Hay más todavía. Tal vez el autor, Miró, quiere “predicar”, lanzar “mensajes”, “movilizar a las masas”. Supongo que se le ocurrió en algún momento. A su obra no le hace falta tal aditamento. El, como ciudadano puede hacer lo que le venga en gana, que vistas las restricciones tampoco será tanto,... Su obra se le “emancipa”, si puede decirse así. Y ni al autor, ni a la obra, le hacen falta la prédica, el mensaje o las movilizaciones. Pintar la pintura ya fue todo un programa. Una década más tarde el oficio, la capacidad, están demostradas. La denuncia, como la propuesta se encuentra en la obra, la más antigua o la más inmediata. También exigió, con razón, “pedir lo imposible”, para al menos llegar a lo alcanzable.
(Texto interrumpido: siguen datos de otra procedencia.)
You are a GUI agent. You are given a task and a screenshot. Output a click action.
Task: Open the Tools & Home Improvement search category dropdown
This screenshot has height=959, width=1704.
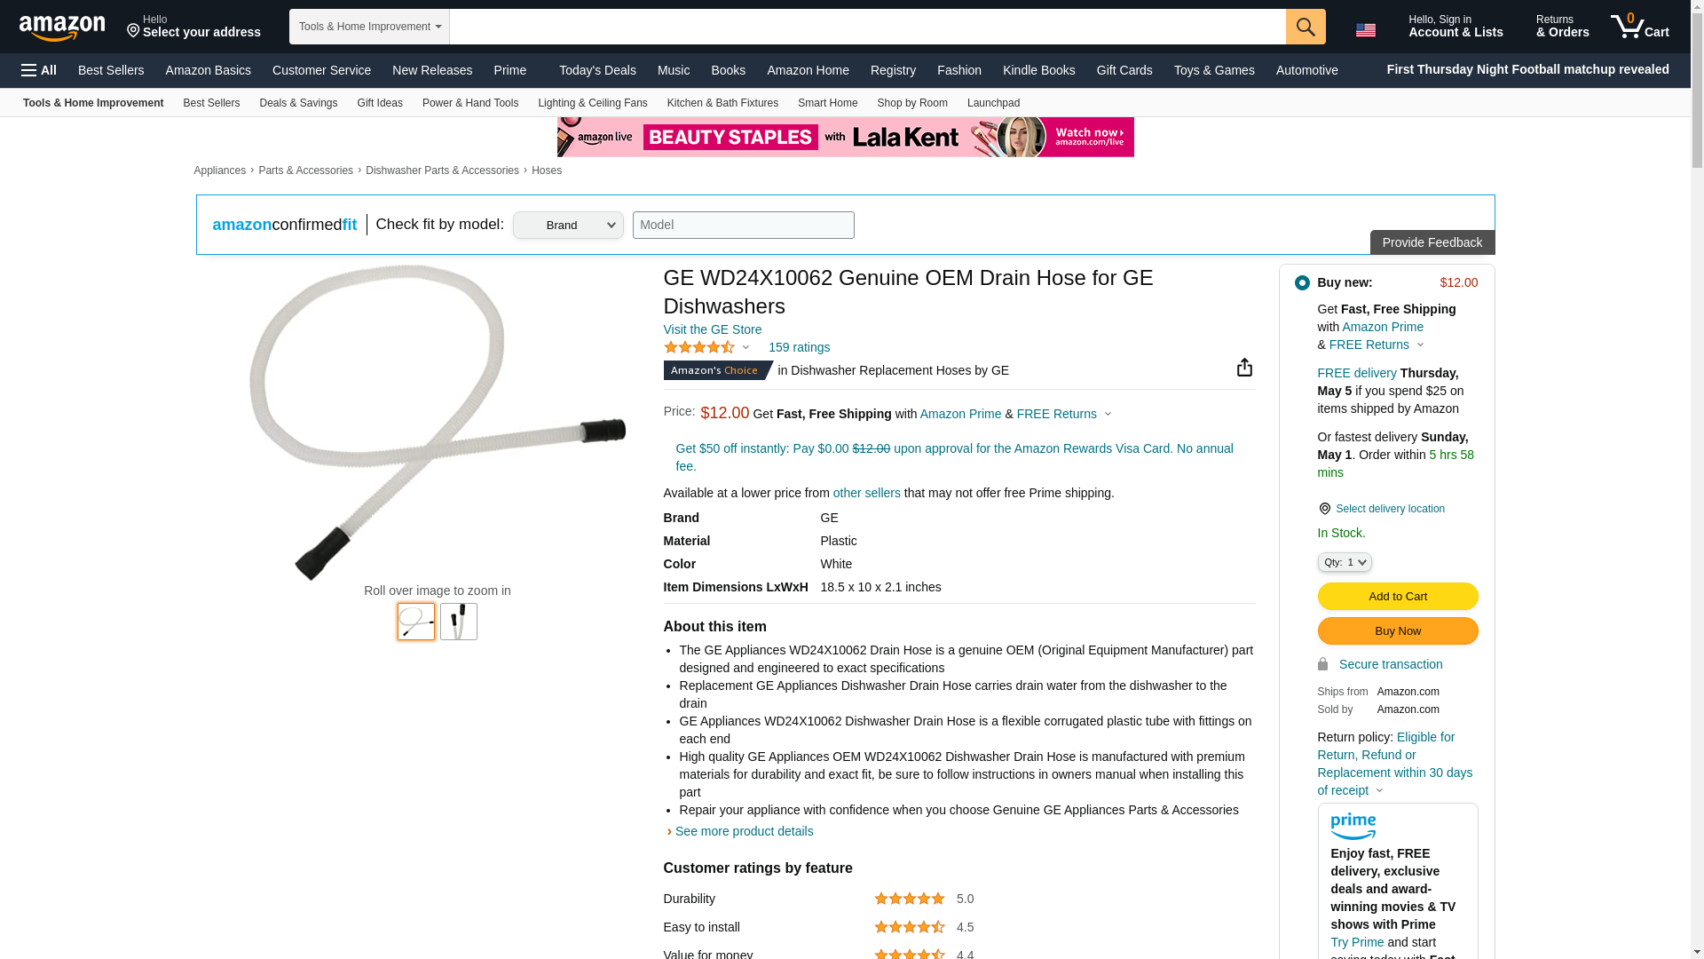coord(369,27)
Como el placer de vivir, la única brecha que no podrán colmar jamás los intransigentes, las bestias y los bárbaros que ya se instalaron entre nosotros. Al cabo un arròs negre y una copa de herbero, aparte de saludables pueden resultar tan subversivos como una fotografía “interpretada” por Miró en la frontera de Palestina e Israel, y acaso más ciertos que la imprecisa divisoria que denuncia Miró en el paisaje-trampa del mundo, allá en la tierra bíblica o en las Torres Gemelas.
Y todo es cotidiano. Envuelto en el encanto de lo que creemos ver, y que Miró ha visto por y para nosotros.
Tanto como la realidad, sin descrédito alguno. Que Fuster, en libro imprescindible ya advirtió sobre los fenómenos de la percepción de la realidad, de su distorsión, para acercamos a una percepción más precisa y a la vez distante. Con el crédito de la realidad, pues, y con la interpretación y manipulación oportunas de Antoni Miró.
Gracias, Toni Miró. Y que Sofía y Sopalmo nos permitan disfrutar de tu fascinación cotidiana.